Mobile Games Roundup
Broken! Toys! Burn! Blast! Dead!
Toyshop Adventures
- Android - Free (in-app purchases available)
- Previously released on iPhone and iPad - Free
If the best things in life are free, the worst things in life must be the things we have to pay for – like in-game items.
Under normal circumstances, Glu's rather innocent 2.5D side-scroller would pass most of us by as being a fairly inoffensive platformer. Nothing special. A little floaty in the jump department, maybe. Rather generic to look at, but by no means the worst game ever to grace a mobile phone. The fact that it's free – and recently ported to Android – caught our attention.
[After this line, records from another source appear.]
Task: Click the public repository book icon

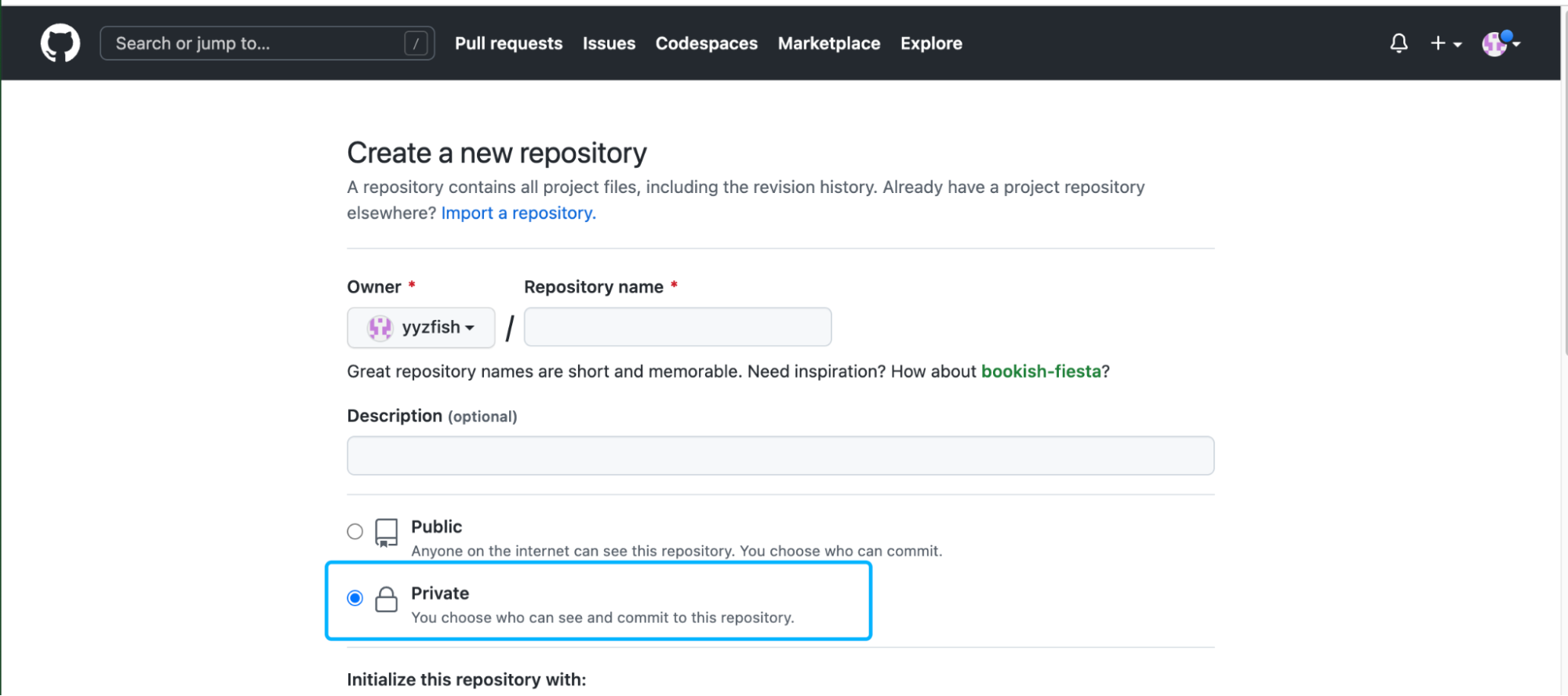Action: [x=386, y=532]
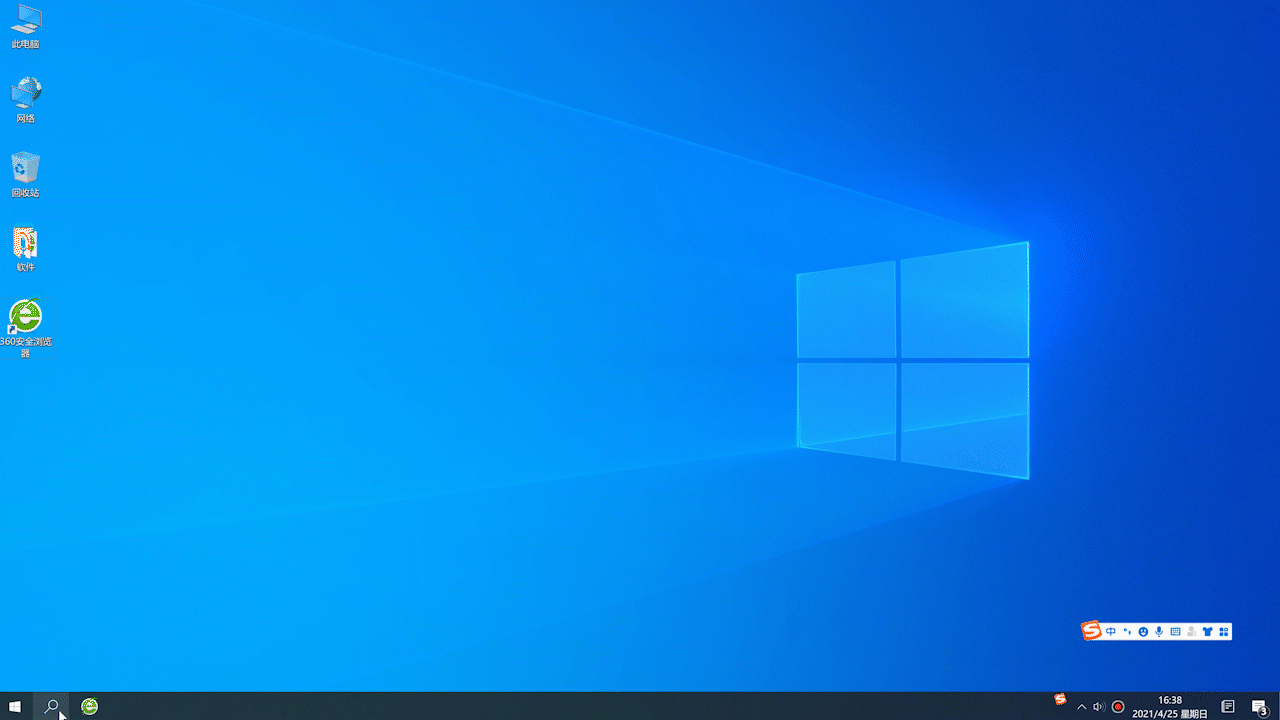Open the Windows Start menu
Viewport: 1280px width, 720px height.
15,706
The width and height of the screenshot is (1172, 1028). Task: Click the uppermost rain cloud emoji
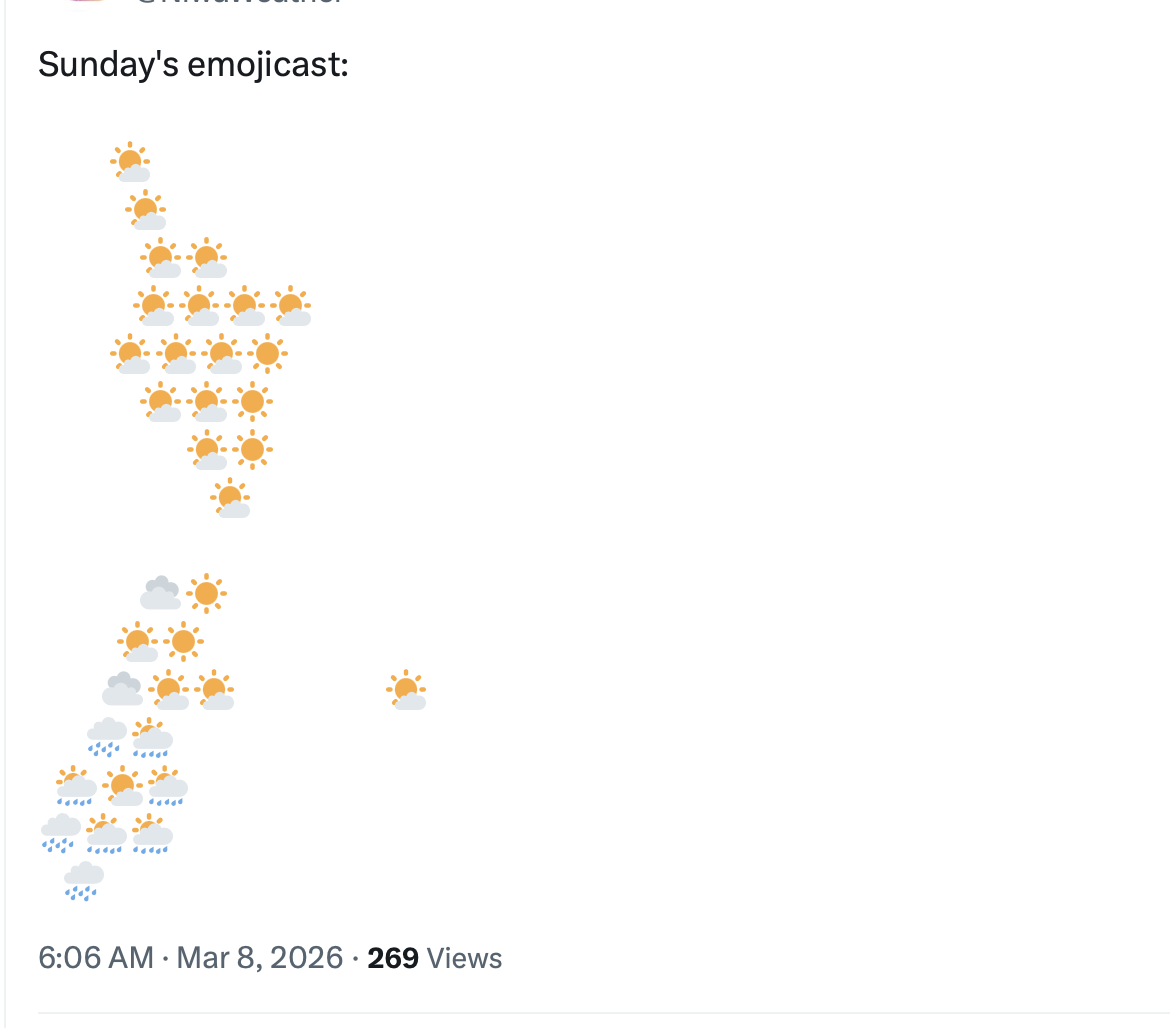106,737
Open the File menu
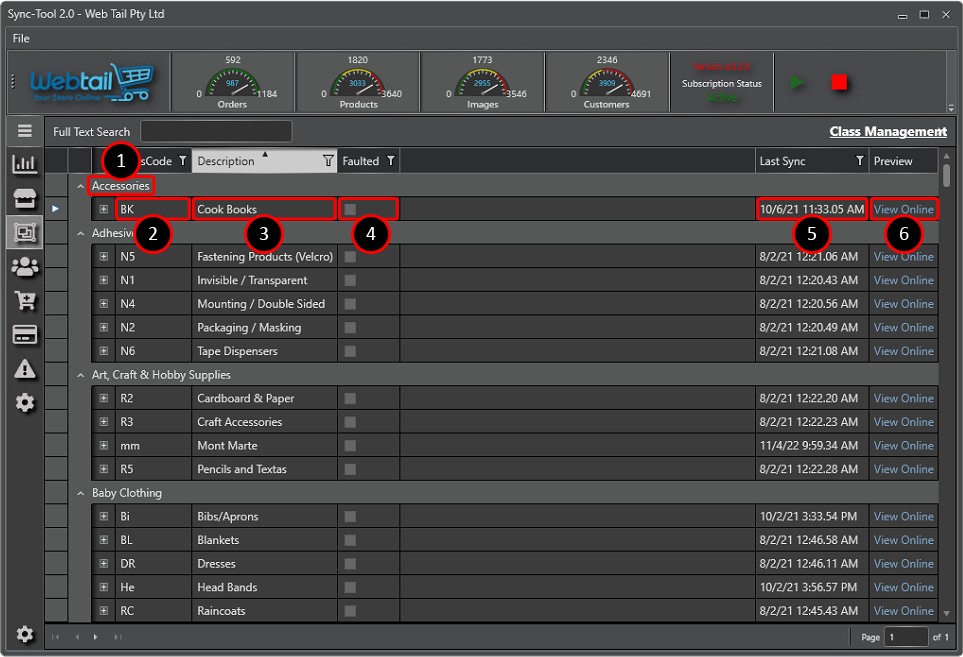The image size is (963, 657). tap(21, 38)
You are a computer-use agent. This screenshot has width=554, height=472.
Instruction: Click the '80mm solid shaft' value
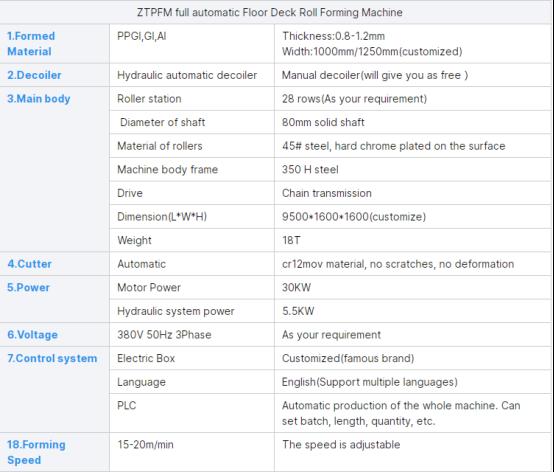323,122
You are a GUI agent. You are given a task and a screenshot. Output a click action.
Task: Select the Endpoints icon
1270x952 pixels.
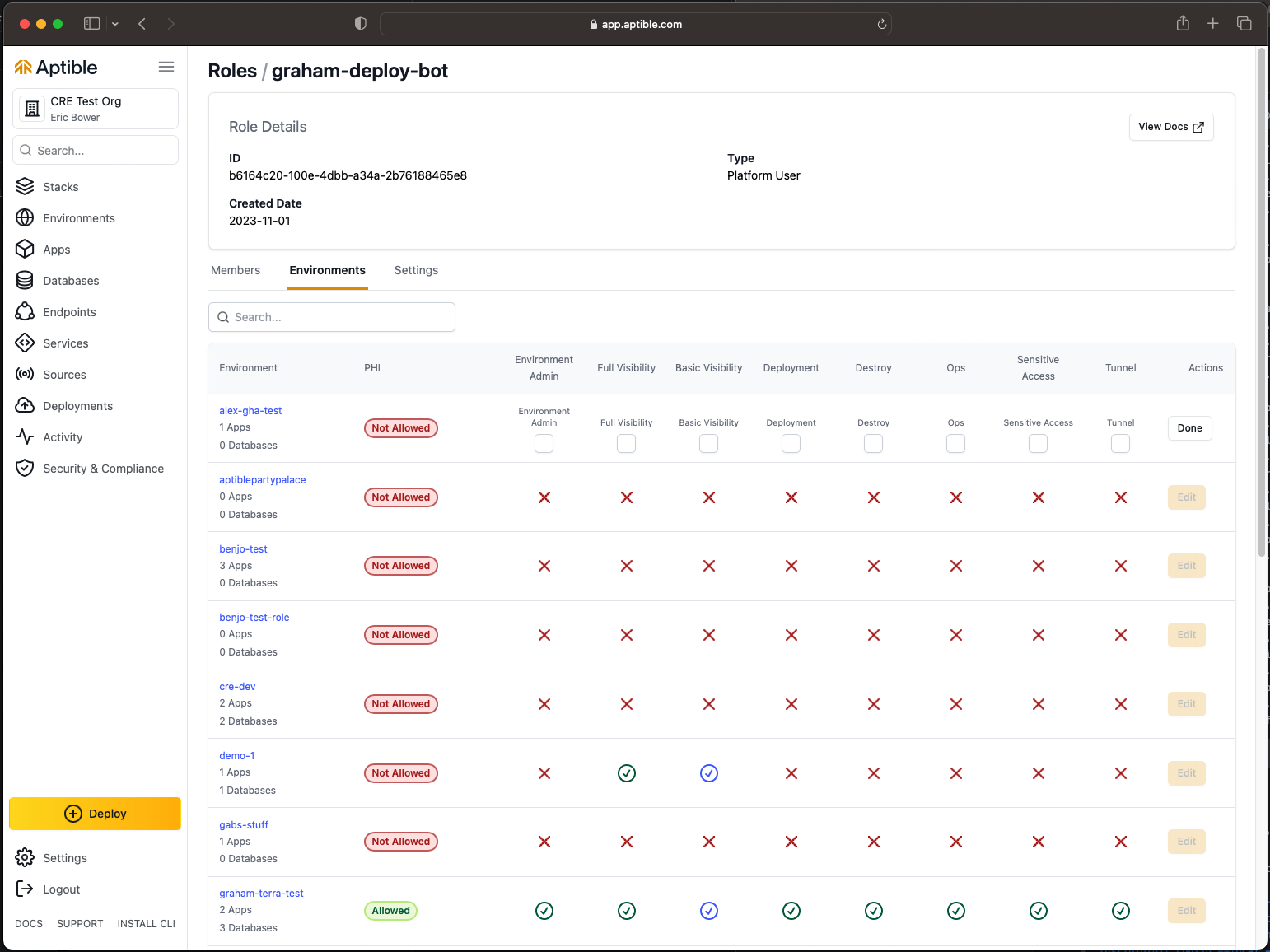[x=25, y=312]
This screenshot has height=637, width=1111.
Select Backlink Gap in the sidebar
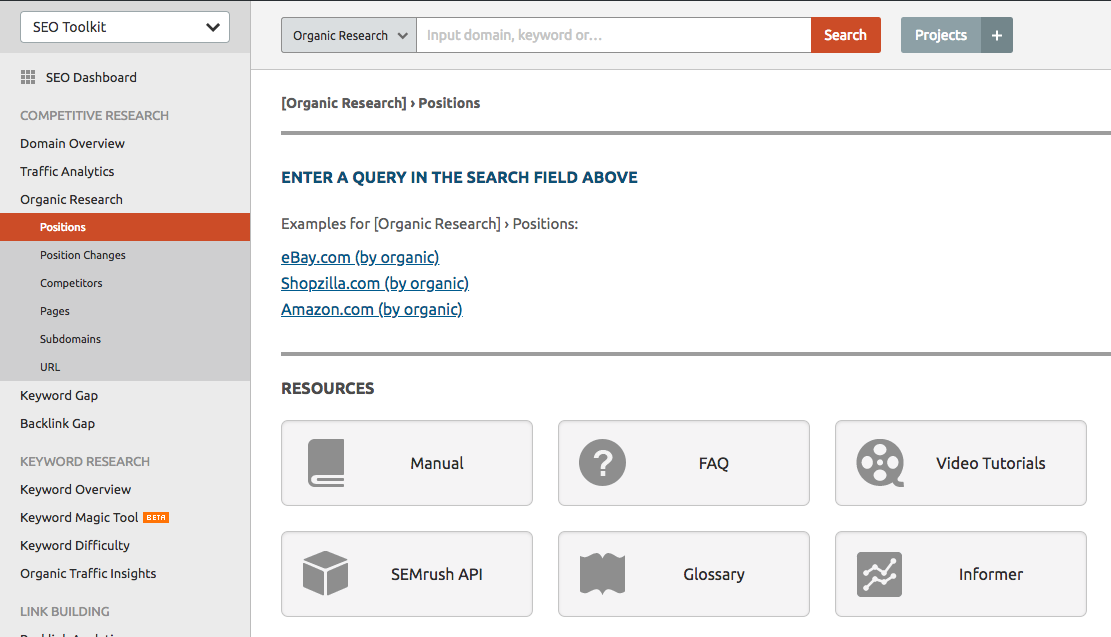(57, 423)
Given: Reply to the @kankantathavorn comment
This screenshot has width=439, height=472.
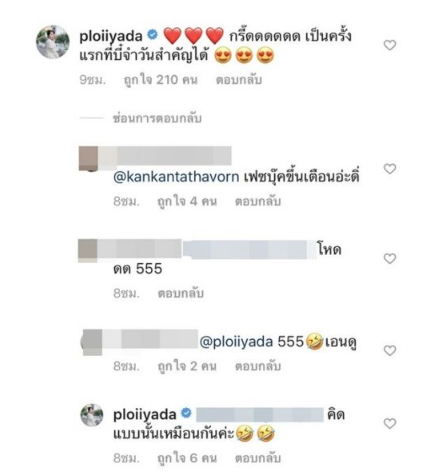Looking at the screenshot, I should (x=258, y=201).
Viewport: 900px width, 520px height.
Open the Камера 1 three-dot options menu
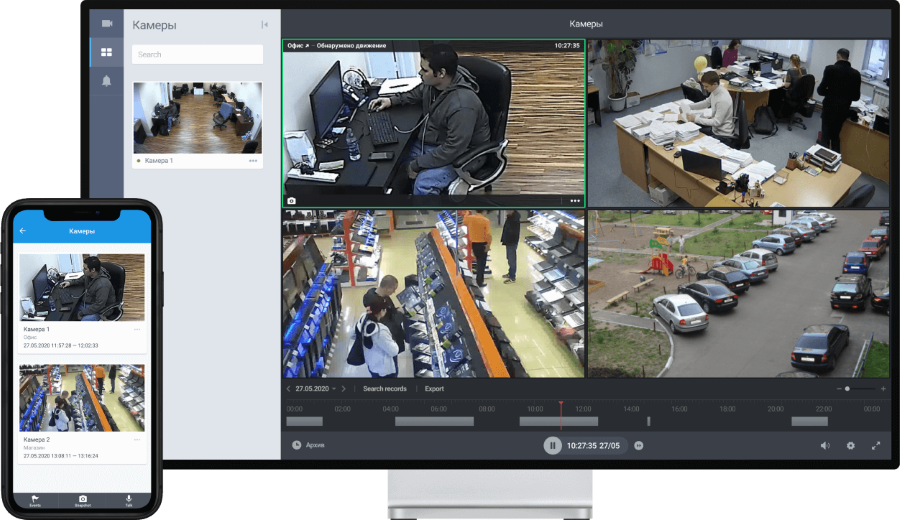click(253, 161)
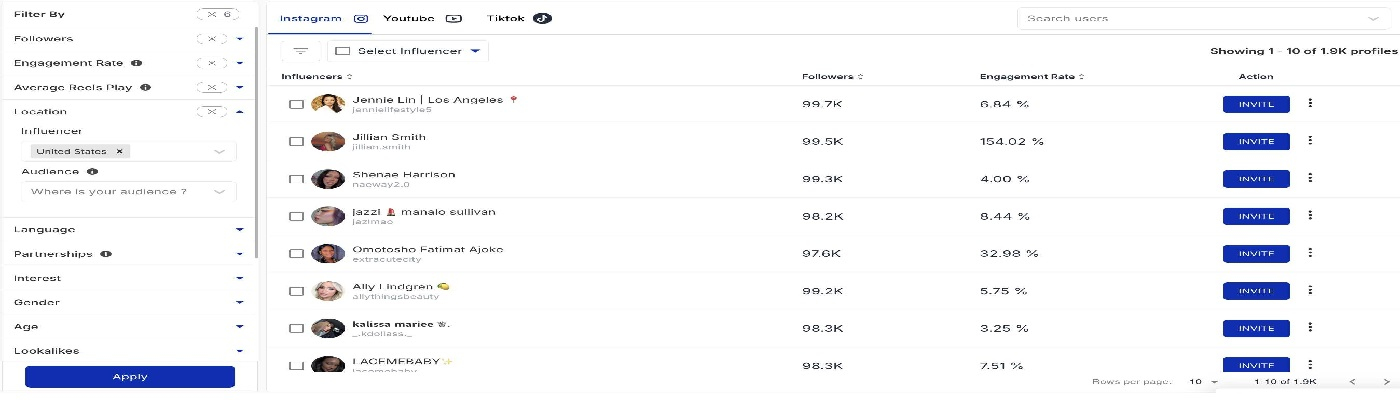The height and width of the screenshot is (400, 1400).
Task: Click info icon next to Engagement Rate filter
Action: [x=135, y=63]
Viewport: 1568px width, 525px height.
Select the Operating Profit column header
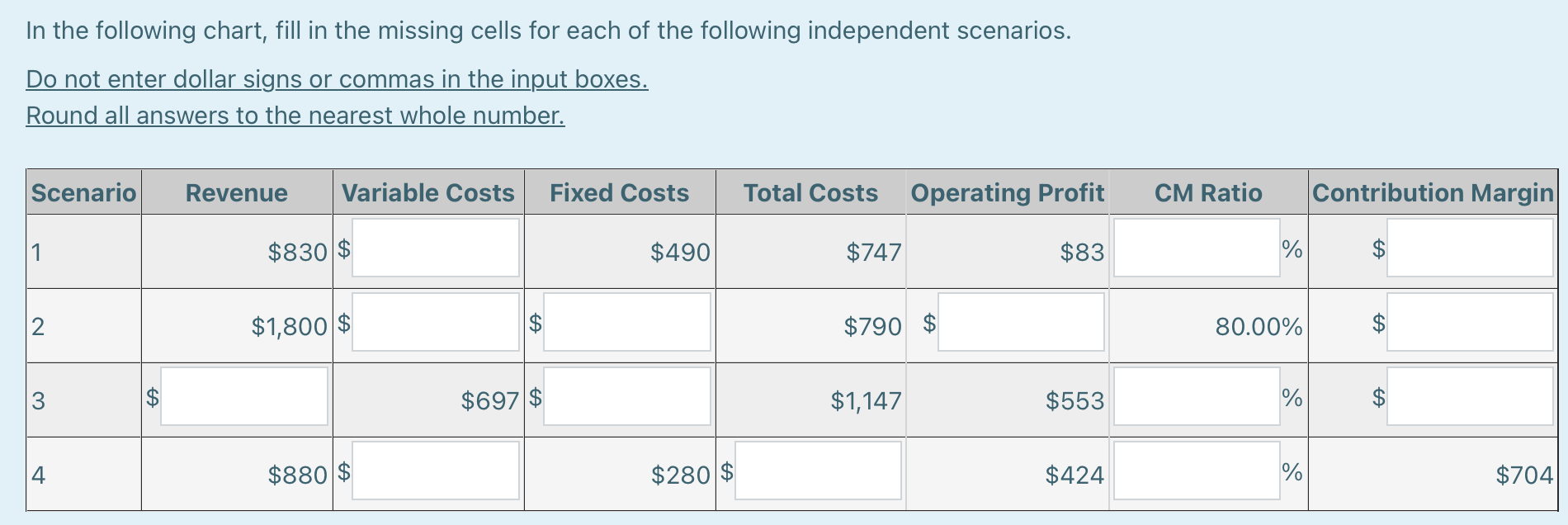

For the first 20 minutes or so, you'll dutifully scoop up the marbles scattered around, and ace each level without breaking a sweat. You'll get told about the time-limited power-ups, like the double jump and shield, and then find reason to use them. And then swiftly run out of the required marbles to 'buy' them.
Topping up this in-game currency involves buying packs, which cost anything from £1.79 for a jar of marbles to £11.99 for a cart of crystals. I'm not even joking.
The problem isn't so much that it's 'freemium'; after all, you got the first batch of levels for nothing, it's that the extra levels aren't remotely worth paying for. Any game designed to make people pay to double-jump needs to be pointed at and laughed at until it dies in a heap.
3/10
iBlast Moki
- Windows Phone 7 - £2.49 (12-level free trial available)
- Previously released on iPhone (£1.79) and iPad (£2.39)
The Windows Phone 7 line-up has been something of a rogue's gallery of iOS games to date – and here's another one to pay extra money for!
Released to warm applause almost 18 months ago, Godzilab's cutesy little number caught the eye with its deceptively simple blob-blasting formula. Armed with a limited quantity of bombs, (and eventually balloons, wheels and other tat) the idea is to place your objects so that they manoeuvre poor little bulgy-eyed Moki to a whirling vortex of pain. A better place, presumably, where the locals don't explode you to death for being on their land.
Get it right, and it's on to the next, more challenging stage, where you might have to, for example, set up a chain reaction, or blast obstacles out of the way first. Unlike Angry Birds, it's not about achieving your goal in a set number of turns, but repeatedly making fine tweaks to the placement so that it all happens in one hit. It's all a big fiddle, but an absorbing faff all the same.
Although 90-odd levels of physics fun is a fair return for a few quid, it's a shame they stripped out the iPad's level editor. Aren't new versions supposed to add features?